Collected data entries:
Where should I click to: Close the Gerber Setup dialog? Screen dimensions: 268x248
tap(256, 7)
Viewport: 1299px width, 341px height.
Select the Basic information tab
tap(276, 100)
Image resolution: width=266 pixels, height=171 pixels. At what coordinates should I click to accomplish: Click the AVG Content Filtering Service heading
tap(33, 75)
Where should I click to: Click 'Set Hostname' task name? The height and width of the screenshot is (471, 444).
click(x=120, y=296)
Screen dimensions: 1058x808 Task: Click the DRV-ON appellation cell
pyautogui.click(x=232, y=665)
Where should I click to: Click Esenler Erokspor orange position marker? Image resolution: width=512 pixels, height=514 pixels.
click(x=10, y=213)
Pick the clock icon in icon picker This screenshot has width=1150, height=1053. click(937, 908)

■ **EXERCISE GOAL**
Set every record down word for word, omitting none.

■ **EXERCISE OUTPUT**
Where should I click to: Close the Gerber Setup dialog? Screen dimensions: 268x248
tap(256, 7)
Viewport: 1299px width, 341px height.
Select the Basic information tab
tap(276, 100)
Image resolution: width=266 pixels, height=171 pixels. At what coordinates should I click to accomplish: Click the AVG Content Filtering Service heading
tap(33, 75)
Where should I click to: Click 'Set Hostname' task name? The height and width of the screenshot is (471, 444).
click(x=120, y=296)
Screen dimensions: 1058x808 Task: Click the DRV-ON appellation cell
pyautogui.click(x=232, y=665)
Where should I click to: Click Esenler Erokspor orange position marker? Image resolution: width=512 pixels, height=514 pixels.
click(x=10, y=213)
Pick the clock icon in icon picker This screenshot has width=1150, height=1053. click(937, 908)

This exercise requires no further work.